The Yuqui perceive the world as consisting of the earth, where the living reside, and the sky, where the dead live. The dead can also return to the earth, however, in the form of animals such as a small red bird, the gurai. At death, the Yuqui spirit divides into two entities, the biague ("used-to-be person"), which is greatly feared since it becomes an Aba (White) and can cause sickness and death, and the yirogue ("used-to-be breath"), which is an ambivalent spirit that can heal or cause sickness.
In addition to the spirits of the dead, the Yuqui believe in two malevolent beings that inhabit the forest and can steal children or cause sickness and death, the iguanda and the chochoi. Both are considered to be invisible or to take the form of animals and are most likely to be encountered in the forest at night.
Taboos center around the age and condition of an individual. Pregnant women should not eat certain foods because they are likely to have a negative effect on the unborn child (i.e., eating any animal with "turned" feet—an anteater, a sloth—will cause a child to have club-feet). Small children are prohibited from eating certain game animals such as peccaries, whose meat leaves a greasy film on the inside of the mouth and which is therefore associated with a fungal infection, thrush. Older women who still menstrue may have a difficult time finding someone to provide meat while they are "behind leaves" (a screen of palm leaves erected for menstruating women) because no man who is younger than a menstruating woman is allowed to hunt for her.
Religious Practitioners. The Yuqui have no religious practitioners or keepers of specialized knowledge.
Ceremonies. There are few ceremonies among the Yuqui, and even these are not elaborate. Prior to contact, at the time of a girl's first menses, the hair from her eyebrows and forehead was plucked and she was painted with Genipa juice to encourage the growth of pubic hair. If she had a mate at that time, he also was painted.
Chanting also occurred as group behavior during storms and at the time of death.
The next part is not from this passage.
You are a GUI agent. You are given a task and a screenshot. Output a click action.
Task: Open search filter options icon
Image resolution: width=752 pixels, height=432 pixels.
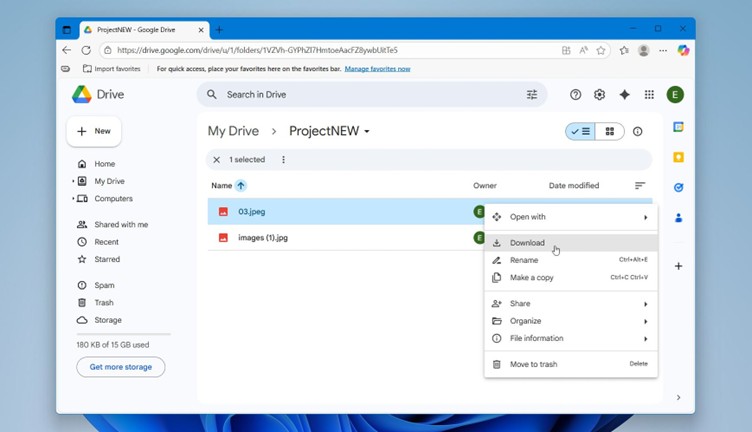532,95
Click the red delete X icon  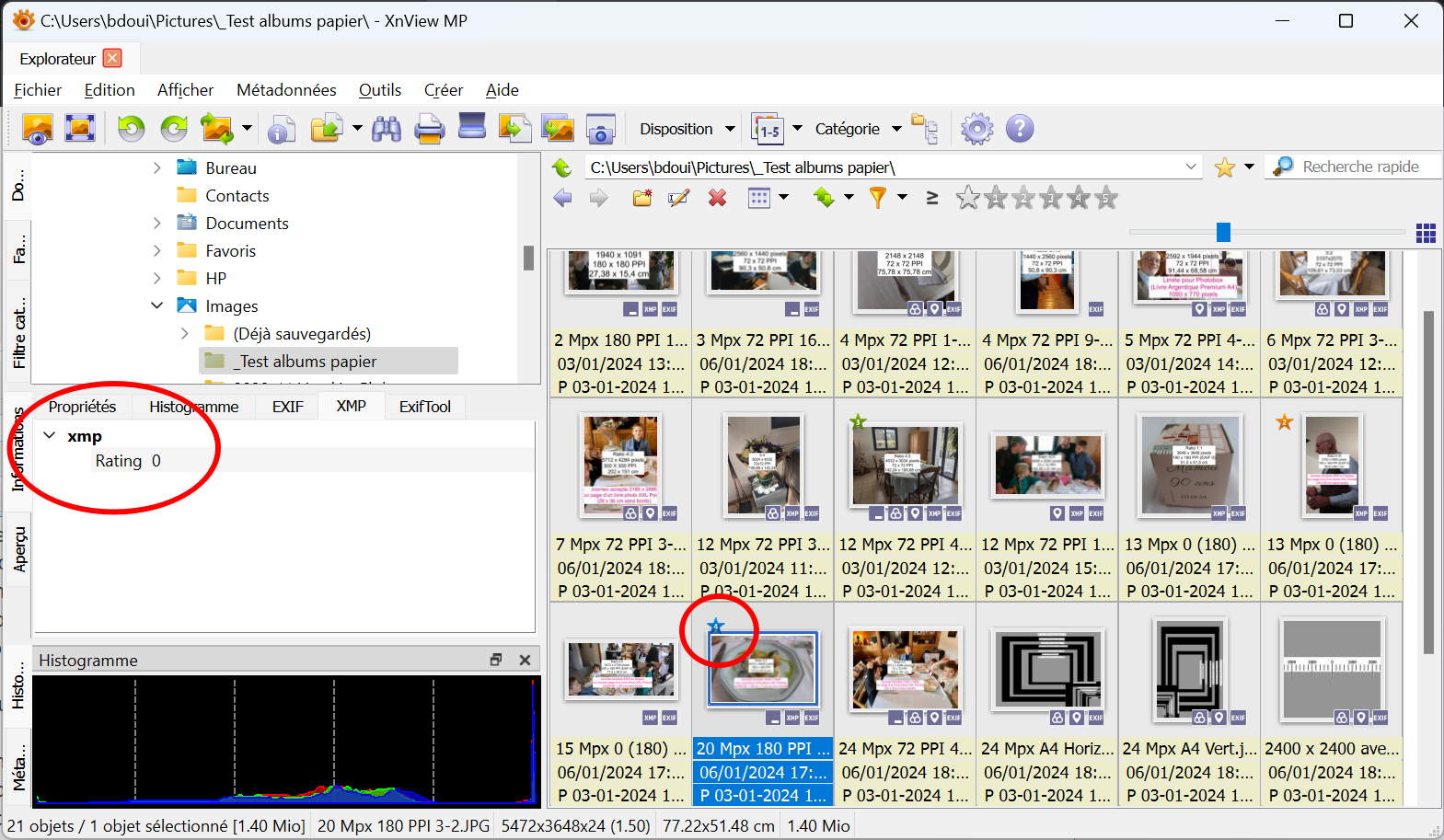717,198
The chant consisted of a high and a low note repeated continually over an extended period. The death chant is known as jirase and is the only chant still in use. The others, the iyusumano and amayaquia, which were used to ward off wind and rain, are seldom heard now. These latter chants were also accompanied by striking arrows against the bow stave in rhythm with the chant. A type of dance in which men and women grasped each other's arms behind the back and chanted was also known prior to contact, as was a mournful type of singing used during drinking bouts, when the Yuqui consumed mead. Because these activities are seen to conflict with their teachings, the missionaries have discouraged their continuation.
Arts. Other than those articles manufactured for daily use, the Yuqui practice no arts.
Medicine. All sicknesses and deaths are believed to have some supernatural cause, usually attributed to the wandering spirits of dead Yuqui. These adverse events were usually dealt with by some attempt to propitiate the spirits through chanting. The Yuqui have knowledge of approximately ninety useful plant taxa (not a great many when compared to other Amazonian peoples), but very few are used for medicinal purposes. The Yuqui do not appear to have a well-developed pharmacopoeia, and no one in the group has any specialized knowledge concerning the use of herbal remedies. The two principal plants used are urucú and dija, both of which have ritual as well as medical uses. Modern pharmaceuticals dispensed at the mission have replaced virtually all traditional medicine.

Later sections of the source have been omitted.